After there is a contract in place with a buyer and seller, there are some contingencies that need to take place before the closing of the home. Many have to do with the financing, but a major one has to do with the home inspection. As with any significant purchase, no home is perfect. As a way to protect the buyer from finding out issues with the house before they move in, a home inspection is always a good idea. Even in the newest homes, an inspection can tell you things a home builder did, and what some of the issues might be with the house.
After the home inspection, the buyer will be given a run through of the house with the home inspector. They will let them know all the things they noticed from big to small. Once the buyer knows, there may be some things they didn’t expect to have to deal with. These home repairs then need to be resolved.

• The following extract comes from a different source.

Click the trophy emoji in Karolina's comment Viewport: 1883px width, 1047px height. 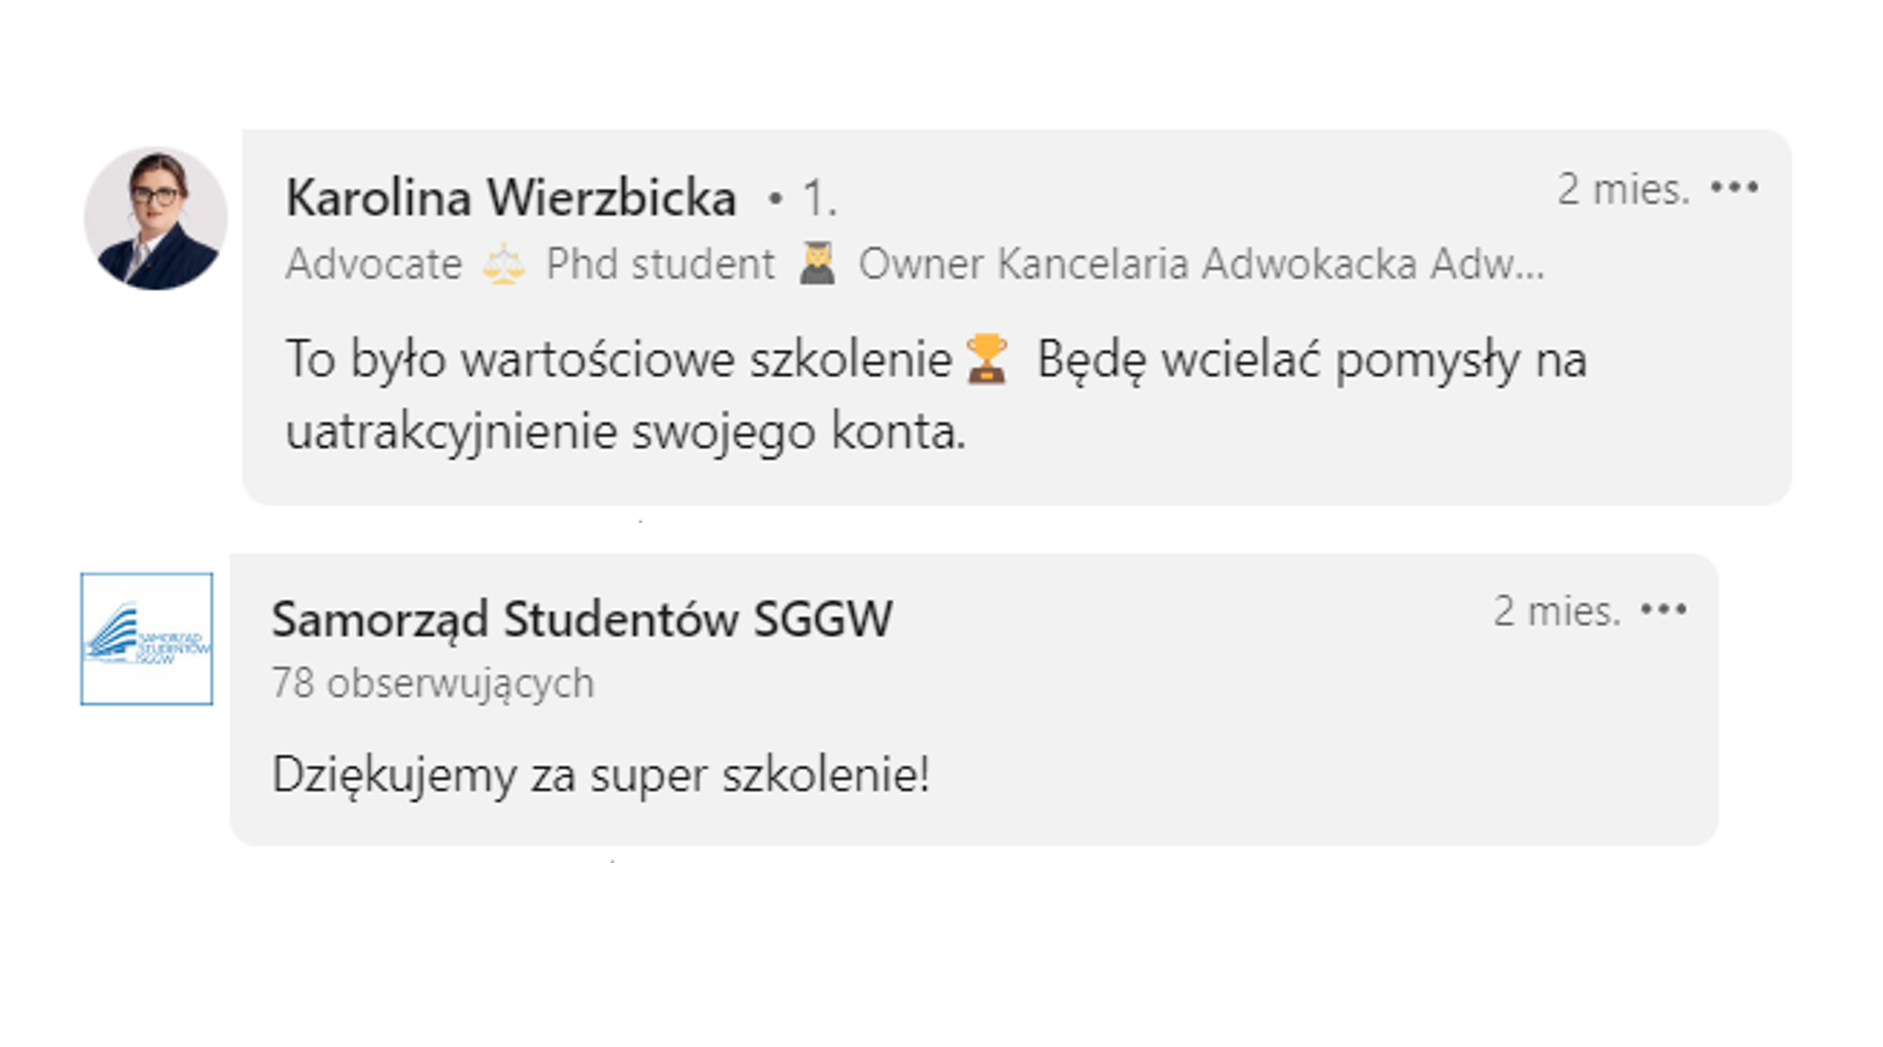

When a repair is needed whether big or small, the seller is responsible for repairing the item, give credit for it, or refuse. If the seller refuses to fix the issue, the buyer then has the option to take the house in its present condition, or they can back out, and usually, the earnest money is returned.
Because you can find many issues in a home inspection, it is critical to making sure you do this early in the process. Most of the time, the contract will stipulate you have a specific deadline to get the inspection done, so it doesn’t delay the rest of the process. There are many other expenses involved in the closing process, and it would cost a lot of money to put into the closing if the inspection comes through with less than desired results.
Once you do the inspection and the seller is aware of the problems, this becomes a “material fact”. Once something is a material fact, it means that the seller must disclose this to all future buyers. There is a risk of not repairing something because it is a known fact that other potential buyers might also want to be fixed. However, you may find that other buyers won’t worry about the repair.
Another potential problem is not repairing something may cause banks not to lend money to the buyer. They may ask for another inspection that a buyer doesn’t want to deal with.
If the seller does the repair before the closing of the home, the seller can take the home inspector back to recheck the quality of the repair. You will want to do this to make sure you are happy with the house before closing.
There are some situations where the repairs the seller can’t complete the repairs before the closing of the home. There are a few things that can be done to take care of the expense.
- The seller can give you a sum at closing to cover the cost of the repairs.
- The seller can prepay the repair person to do the work.
- The seller can have some of the money held in a trust after closing to complete the repairs.
Houses aren’t perfect, but most people are happy with a home that doesn’t have any major repairs. There are options for both the seller and the buyer and the negotiations can smoothly if you work together to make it fair for both sides.